__EXERCISE DETAILS__: In the data below, which lines contain "Task"? List them by copying each one.

__THE INPUT__:
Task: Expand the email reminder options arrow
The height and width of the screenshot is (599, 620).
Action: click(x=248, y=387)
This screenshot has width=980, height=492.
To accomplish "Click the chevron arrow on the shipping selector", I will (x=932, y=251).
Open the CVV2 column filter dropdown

* * *

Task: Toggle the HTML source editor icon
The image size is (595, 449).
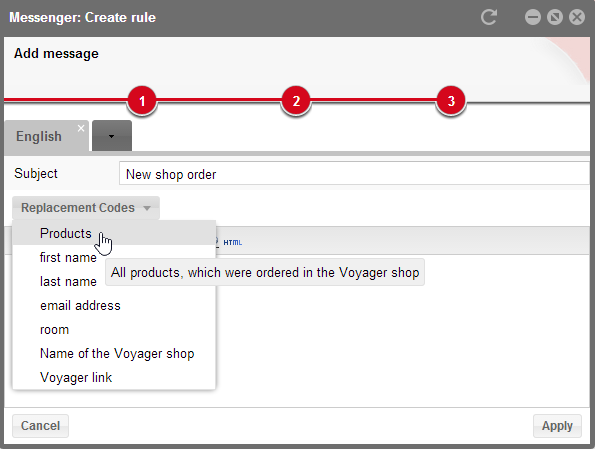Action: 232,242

__RESPONSE TO THIS EXERCISE__:
Task: Expand the email reminder options arrow
Task: Toggle the HTML source editor icon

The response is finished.